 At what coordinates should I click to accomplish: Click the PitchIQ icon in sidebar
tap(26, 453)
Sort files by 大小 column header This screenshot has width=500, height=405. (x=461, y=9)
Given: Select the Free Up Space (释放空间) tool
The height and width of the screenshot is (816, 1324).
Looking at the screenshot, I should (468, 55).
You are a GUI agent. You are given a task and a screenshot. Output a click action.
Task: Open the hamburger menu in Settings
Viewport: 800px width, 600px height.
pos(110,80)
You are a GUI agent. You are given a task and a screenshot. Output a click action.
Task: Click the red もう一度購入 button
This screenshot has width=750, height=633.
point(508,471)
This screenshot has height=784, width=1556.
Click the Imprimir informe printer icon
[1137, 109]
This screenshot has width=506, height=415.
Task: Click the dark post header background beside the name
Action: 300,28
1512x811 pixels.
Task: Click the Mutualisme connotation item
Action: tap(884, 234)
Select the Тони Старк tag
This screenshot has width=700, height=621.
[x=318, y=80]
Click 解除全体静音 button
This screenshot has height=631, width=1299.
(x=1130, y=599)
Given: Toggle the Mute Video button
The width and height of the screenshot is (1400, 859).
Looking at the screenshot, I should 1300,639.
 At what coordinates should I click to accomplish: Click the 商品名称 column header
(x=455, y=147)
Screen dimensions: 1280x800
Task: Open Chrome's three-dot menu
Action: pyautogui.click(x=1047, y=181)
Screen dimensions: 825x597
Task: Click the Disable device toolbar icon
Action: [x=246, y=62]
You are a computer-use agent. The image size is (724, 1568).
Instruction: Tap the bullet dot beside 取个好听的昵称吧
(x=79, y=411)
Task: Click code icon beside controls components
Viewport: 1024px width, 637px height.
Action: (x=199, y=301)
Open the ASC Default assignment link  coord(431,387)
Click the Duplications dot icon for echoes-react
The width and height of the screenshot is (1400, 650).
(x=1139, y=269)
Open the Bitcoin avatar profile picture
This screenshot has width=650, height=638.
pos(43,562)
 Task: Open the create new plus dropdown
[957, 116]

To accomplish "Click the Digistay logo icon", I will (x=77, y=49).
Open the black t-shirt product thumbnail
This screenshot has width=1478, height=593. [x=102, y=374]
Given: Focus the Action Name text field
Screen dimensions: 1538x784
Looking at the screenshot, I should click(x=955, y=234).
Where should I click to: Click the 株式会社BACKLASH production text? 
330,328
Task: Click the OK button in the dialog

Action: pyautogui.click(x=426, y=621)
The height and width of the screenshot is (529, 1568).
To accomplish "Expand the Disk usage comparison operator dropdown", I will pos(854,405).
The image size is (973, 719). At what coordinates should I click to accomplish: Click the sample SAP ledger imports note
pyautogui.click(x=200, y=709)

○ ○ ○

PROMPT ▸ Look over the listing above. Pick out and copy every line that includes "will".

FINISHED TASK ▸
To accomplish "Click the Digistay logo icon", I will (x=77, y=49).
To accomplish "Expand the Disk usage comparison operator dropdown", I will pos(854,405).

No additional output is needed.